**Requirement:**
Copy every line of the records below that contains the word "dimensions".
>> START
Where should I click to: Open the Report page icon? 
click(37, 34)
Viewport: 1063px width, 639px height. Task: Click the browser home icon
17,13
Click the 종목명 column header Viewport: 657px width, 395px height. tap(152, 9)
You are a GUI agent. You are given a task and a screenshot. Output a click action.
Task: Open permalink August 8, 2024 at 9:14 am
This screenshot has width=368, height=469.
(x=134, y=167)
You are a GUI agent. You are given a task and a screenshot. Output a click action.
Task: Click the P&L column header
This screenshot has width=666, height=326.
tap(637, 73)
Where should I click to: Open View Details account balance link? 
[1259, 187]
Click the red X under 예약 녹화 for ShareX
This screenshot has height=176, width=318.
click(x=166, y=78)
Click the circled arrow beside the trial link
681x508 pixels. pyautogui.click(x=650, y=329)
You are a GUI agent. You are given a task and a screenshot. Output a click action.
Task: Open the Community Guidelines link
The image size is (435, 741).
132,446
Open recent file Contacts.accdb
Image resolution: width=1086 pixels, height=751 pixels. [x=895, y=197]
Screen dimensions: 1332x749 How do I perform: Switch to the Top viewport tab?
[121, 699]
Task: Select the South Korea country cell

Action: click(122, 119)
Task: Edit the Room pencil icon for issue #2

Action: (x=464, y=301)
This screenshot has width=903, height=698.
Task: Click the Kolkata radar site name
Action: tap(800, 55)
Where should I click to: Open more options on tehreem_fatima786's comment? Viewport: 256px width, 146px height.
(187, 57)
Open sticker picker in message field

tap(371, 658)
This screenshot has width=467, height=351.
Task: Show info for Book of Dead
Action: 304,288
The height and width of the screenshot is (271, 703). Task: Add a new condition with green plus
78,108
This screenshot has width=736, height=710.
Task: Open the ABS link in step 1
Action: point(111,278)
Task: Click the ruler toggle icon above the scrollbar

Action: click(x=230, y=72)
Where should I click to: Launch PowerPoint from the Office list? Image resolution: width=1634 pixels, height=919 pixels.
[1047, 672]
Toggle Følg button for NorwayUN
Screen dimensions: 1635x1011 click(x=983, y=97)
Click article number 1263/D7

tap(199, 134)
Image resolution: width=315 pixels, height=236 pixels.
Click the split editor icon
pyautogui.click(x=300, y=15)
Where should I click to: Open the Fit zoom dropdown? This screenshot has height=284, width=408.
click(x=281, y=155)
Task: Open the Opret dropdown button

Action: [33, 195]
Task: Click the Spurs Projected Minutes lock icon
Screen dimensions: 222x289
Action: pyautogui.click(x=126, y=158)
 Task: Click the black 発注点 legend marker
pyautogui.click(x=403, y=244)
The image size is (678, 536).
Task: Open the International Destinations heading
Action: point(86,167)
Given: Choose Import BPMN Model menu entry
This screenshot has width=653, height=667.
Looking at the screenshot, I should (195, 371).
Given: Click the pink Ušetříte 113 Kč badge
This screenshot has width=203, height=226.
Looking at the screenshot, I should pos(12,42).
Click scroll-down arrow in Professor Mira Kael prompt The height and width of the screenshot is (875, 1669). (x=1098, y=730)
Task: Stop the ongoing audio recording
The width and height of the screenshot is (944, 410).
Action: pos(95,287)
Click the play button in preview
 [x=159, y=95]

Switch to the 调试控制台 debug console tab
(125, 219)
>> END
**Output for this task:**
Screen dimensions: 1332x749 How do I perform: Switch to the Top viewport tab?
Screen dimensions: 1635x1011 click(x=983, y=97)
Screen dimensions: 222x289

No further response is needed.